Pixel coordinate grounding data
◆ ◆ ◆ ◆ ◆

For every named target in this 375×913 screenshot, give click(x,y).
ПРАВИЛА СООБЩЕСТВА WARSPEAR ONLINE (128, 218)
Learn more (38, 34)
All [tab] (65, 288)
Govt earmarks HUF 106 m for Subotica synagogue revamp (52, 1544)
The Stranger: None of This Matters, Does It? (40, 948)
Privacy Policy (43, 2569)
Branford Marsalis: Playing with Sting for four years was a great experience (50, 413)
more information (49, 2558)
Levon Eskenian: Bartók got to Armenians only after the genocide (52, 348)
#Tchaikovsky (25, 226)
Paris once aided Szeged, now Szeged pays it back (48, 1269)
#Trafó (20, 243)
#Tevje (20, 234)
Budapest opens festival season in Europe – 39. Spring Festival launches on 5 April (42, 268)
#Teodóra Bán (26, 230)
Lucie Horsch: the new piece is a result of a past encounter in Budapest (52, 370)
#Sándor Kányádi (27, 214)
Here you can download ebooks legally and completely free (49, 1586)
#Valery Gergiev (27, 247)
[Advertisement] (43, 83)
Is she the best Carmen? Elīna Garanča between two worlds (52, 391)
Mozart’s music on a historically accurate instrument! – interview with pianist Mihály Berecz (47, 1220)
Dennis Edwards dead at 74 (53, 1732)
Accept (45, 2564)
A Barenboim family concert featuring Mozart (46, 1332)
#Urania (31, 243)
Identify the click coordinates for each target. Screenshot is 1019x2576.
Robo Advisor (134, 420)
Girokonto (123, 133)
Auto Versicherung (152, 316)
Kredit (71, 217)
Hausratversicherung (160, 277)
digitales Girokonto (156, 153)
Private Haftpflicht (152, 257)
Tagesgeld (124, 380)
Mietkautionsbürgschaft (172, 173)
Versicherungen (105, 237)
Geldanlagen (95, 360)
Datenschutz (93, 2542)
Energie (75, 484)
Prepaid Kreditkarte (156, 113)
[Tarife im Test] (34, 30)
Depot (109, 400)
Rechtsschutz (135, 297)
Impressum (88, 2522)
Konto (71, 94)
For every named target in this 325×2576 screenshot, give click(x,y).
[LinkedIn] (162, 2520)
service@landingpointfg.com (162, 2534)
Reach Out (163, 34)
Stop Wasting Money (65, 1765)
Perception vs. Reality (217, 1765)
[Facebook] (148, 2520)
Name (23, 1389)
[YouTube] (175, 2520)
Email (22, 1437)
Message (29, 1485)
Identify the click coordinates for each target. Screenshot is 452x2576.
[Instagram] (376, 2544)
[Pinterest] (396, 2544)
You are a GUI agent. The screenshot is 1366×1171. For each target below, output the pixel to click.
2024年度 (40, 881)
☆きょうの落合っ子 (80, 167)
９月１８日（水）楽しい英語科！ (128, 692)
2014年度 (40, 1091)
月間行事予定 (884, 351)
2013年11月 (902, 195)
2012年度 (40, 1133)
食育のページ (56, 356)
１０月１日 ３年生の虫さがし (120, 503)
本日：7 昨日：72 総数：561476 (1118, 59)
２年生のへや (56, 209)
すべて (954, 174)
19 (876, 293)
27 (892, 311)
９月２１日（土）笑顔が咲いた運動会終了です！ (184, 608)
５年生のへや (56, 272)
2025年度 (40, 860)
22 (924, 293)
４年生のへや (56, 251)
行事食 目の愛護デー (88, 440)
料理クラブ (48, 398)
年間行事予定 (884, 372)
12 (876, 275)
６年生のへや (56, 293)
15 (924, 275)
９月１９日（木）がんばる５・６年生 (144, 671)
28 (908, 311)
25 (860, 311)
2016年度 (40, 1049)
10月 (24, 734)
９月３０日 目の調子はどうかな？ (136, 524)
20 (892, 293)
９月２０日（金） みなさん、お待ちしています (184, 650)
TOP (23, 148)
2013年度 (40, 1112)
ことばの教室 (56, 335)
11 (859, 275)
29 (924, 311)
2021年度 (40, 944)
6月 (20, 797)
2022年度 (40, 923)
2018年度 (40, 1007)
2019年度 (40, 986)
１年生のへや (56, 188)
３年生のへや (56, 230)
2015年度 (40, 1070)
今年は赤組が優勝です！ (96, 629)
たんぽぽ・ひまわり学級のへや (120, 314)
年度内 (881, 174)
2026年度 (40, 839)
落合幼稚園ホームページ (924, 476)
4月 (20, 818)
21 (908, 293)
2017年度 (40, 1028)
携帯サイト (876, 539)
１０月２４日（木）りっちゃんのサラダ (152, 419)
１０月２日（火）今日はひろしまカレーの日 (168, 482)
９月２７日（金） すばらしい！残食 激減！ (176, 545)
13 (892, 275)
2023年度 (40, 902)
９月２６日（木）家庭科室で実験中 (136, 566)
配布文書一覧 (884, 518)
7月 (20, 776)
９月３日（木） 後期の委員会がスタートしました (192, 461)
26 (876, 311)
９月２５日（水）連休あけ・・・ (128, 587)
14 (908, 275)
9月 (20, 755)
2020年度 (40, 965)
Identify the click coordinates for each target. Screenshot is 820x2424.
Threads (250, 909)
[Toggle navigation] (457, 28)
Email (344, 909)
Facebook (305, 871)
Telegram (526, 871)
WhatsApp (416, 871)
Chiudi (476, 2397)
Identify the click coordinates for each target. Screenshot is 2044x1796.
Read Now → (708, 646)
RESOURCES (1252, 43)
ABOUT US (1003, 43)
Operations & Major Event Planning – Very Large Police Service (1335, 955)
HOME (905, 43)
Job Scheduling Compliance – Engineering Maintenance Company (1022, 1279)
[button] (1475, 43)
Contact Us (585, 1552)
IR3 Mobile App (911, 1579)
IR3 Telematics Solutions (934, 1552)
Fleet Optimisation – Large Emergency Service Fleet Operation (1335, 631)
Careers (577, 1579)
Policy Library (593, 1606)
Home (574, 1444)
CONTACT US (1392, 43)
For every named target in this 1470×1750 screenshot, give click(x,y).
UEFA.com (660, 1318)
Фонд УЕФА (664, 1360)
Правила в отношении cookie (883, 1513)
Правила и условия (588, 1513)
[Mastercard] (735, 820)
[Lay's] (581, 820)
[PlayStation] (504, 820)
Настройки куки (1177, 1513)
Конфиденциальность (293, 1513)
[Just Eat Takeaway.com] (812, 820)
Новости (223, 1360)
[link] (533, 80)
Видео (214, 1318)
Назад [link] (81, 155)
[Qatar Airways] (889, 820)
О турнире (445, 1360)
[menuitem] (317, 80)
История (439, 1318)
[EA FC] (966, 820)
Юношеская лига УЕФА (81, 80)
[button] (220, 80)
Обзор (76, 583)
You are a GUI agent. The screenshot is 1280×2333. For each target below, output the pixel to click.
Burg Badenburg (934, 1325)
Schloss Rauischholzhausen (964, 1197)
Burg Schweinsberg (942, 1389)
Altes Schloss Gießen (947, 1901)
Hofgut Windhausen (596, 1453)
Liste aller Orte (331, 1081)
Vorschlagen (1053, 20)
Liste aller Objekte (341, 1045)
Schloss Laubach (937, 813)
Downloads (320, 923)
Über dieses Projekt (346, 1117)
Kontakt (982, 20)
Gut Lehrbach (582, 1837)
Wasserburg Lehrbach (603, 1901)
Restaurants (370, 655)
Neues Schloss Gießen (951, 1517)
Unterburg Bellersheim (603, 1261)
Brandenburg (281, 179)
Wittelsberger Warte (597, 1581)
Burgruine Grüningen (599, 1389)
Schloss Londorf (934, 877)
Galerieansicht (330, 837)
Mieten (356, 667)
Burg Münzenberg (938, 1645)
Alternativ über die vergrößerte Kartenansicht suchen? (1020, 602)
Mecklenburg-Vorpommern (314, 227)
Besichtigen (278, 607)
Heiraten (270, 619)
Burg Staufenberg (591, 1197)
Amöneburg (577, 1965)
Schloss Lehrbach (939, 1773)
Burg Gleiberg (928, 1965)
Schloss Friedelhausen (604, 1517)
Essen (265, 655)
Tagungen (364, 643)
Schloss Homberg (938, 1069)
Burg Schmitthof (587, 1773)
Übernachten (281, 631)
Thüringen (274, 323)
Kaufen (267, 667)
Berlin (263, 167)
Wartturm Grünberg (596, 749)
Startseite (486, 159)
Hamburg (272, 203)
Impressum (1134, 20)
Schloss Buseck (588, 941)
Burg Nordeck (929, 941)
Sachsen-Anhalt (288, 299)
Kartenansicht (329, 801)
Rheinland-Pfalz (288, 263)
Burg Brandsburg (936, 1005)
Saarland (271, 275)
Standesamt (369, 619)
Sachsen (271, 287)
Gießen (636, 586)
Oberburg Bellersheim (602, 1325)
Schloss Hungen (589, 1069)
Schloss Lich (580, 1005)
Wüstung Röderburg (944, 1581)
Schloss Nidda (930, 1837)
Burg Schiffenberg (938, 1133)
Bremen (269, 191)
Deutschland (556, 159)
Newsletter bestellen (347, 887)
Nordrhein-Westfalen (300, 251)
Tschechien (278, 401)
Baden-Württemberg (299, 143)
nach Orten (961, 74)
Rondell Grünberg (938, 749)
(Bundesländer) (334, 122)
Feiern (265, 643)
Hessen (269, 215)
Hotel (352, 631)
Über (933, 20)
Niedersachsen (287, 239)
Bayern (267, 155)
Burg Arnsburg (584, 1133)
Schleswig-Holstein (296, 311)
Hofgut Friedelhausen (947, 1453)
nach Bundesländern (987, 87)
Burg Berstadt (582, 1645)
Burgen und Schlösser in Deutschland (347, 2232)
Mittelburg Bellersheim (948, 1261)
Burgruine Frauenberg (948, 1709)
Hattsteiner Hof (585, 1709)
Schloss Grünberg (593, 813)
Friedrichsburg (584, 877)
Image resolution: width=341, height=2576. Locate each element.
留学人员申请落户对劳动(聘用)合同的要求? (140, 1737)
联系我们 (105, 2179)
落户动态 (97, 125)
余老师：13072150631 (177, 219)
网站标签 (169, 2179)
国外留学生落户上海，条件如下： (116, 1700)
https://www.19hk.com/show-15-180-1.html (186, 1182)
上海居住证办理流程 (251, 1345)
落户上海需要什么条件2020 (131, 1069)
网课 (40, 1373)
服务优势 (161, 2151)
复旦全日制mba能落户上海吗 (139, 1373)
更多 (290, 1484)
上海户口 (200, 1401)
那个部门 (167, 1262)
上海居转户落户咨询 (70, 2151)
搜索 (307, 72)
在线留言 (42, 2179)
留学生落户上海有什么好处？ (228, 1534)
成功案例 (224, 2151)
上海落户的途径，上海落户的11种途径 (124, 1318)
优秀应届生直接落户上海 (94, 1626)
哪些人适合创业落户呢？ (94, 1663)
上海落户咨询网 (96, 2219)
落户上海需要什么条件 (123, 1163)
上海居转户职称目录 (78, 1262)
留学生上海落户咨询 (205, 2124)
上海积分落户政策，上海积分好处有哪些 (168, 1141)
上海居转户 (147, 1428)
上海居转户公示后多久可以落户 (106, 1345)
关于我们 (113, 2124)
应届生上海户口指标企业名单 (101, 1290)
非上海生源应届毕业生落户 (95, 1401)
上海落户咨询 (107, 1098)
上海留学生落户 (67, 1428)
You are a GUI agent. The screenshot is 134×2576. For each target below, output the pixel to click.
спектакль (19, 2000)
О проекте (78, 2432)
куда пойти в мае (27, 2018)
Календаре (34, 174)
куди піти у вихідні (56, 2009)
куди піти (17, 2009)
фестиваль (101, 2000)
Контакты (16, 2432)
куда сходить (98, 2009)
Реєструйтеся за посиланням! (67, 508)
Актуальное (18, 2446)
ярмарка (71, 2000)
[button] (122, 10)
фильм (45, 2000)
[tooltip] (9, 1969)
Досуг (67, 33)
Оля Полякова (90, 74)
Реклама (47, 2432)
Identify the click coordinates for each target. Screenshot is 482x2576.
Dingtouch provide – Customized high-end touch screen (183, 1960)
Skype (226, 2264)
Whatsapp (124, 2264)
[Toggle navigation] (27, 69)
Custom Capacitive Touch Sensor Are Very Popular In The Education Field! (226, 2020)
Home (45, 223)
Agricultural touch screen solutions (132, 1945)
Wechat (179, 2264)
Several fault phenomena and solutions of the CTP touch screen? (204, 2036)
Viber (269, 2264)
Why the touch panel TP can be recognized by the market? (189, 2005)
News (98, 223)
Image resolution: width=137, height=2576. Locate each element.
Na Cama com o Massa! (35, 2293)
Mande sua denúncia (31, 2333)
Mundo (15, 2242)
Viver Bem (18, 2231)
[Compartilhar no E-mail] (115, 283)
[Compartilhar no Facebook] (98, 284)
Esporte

◆ ◆ ◆ ◆ ◆

### What the task asks
A single number is expected: how many lines of the data hold the string "element".

### Written answer
2